**Aim of the task**.
Count the lines in the rows below that contain the string "width", treating uppercase and lowercase as different. Reply with the number alone.

**Saved entries**.

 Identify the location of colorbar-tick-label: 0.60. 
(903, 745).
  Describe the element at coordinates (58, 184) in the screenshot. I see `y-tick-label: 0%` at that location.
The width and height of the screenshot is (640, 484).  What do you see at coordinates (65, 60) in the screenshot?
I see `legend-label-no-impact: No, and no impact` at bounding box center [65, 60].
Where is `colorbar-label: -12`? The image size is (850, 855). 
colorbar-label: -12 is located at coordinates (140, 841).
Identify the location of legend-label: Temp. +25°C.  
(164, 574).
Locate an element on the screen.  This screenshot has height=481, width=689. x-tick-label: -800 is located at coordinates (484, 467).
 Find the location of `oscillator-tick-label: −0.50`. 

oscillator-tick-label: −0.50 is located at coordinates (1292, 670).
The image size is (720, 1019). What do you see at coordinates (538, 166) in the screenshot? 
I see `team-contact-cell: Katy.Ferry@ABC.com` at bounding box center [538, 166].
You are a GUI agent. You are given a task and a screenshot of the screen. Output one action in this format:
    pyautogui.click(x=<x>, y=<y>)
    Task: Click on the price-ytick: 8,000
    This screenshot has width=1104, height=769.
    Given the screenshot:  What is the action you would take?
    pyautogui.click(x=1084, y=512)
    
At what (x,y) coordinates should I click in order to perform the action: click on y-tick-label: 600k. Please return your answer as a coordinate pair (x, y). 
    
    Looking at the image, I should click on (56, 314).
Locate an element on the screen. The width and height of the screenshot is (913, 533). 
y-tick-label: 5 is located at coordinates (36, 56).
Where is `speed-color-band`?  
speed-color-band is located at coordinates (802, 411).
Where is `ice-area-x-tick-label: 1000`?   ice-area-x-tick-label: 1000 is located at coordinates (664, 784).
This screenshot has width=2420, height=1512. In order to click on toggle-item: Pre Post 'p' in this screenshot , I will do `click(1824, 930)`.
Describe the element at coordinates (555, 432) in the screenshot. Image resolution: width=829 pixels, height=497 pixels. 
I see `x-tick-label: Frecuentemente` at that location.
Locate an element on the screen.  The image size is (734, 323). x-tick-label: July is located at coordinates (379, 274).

**Exercise solution**.
6